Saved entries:
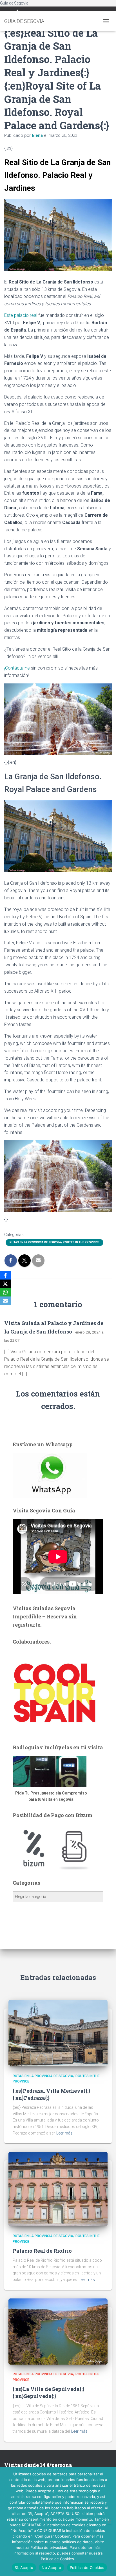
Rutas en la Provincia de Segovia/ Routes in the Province (54, 1242)
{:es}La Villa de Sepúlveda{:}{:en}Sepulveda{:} (48, 2392)
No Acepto (51, 2567)
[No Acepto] (109, 2521)
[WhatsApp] (5, 1292)
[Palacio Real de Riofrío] (58, 2189)
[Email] (5, 1300)
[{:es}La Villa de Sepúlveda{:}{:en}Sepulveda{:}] (58, 2331)
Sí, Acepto (24, 2567)
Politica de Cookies (87, 2567)
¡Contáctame (17, 668)
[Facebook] (5, 1275)
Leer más (64, 2133)
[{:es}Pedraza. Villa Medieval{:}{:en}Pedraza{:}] (58, 2033)
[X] (5, 1284)
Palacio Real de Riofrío (42, 2250)
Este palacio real (21, 315)
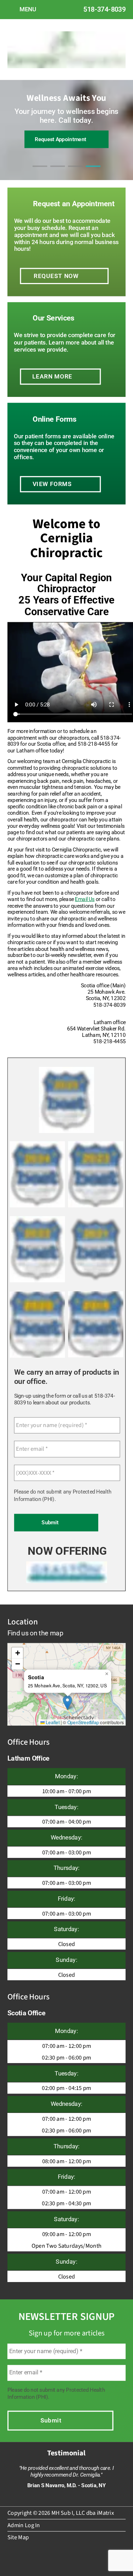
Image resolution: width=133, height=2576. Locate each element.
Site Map (18, 2537)
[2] (57, 173)
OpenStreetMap (83, 1722)
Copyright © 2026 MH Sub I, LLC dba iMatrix (60, 2513)
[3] (75, 173)
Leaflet (52, 1722)
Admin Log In (23, 2525)
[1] (40, 173)
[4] (93, 173)
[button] (67, 1702)
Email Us (84, 899)
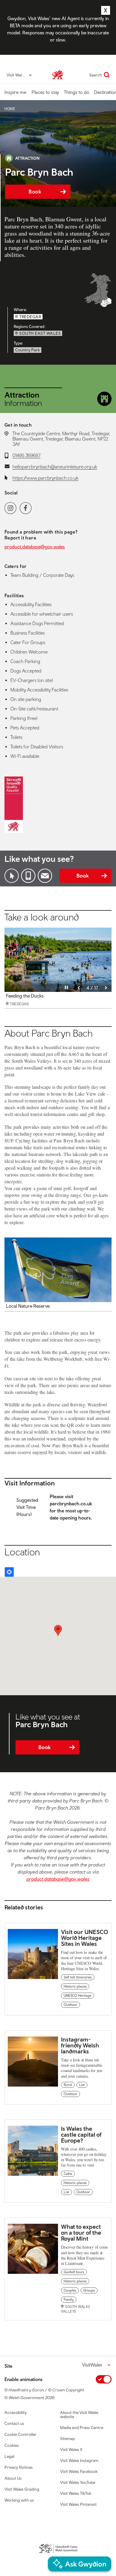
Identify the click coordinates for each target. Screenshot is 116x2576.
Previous (79, 988)
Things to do (76, 92)
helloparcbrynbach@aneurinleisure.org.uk (54, 466)
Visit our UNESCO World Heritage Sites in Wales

TASK INSTRUCTIONS:
The pictures stay out; repeat exactly the lines from the one with "[button] (67, 1702)" to the end of the entries above, and nothing else.

WRITTEN RESPONSE:
[button] (67, 1702)
Email Us (84, 899)
Identify the click coordinates for each target. Screenshot is 116x2576.
Previous (79, 988)
Things to do (76, 92)
helloparcbrynbach@aneurinleisure.org.uk (54, 466)
Visit our UNESCO World Heritage Sites in Wales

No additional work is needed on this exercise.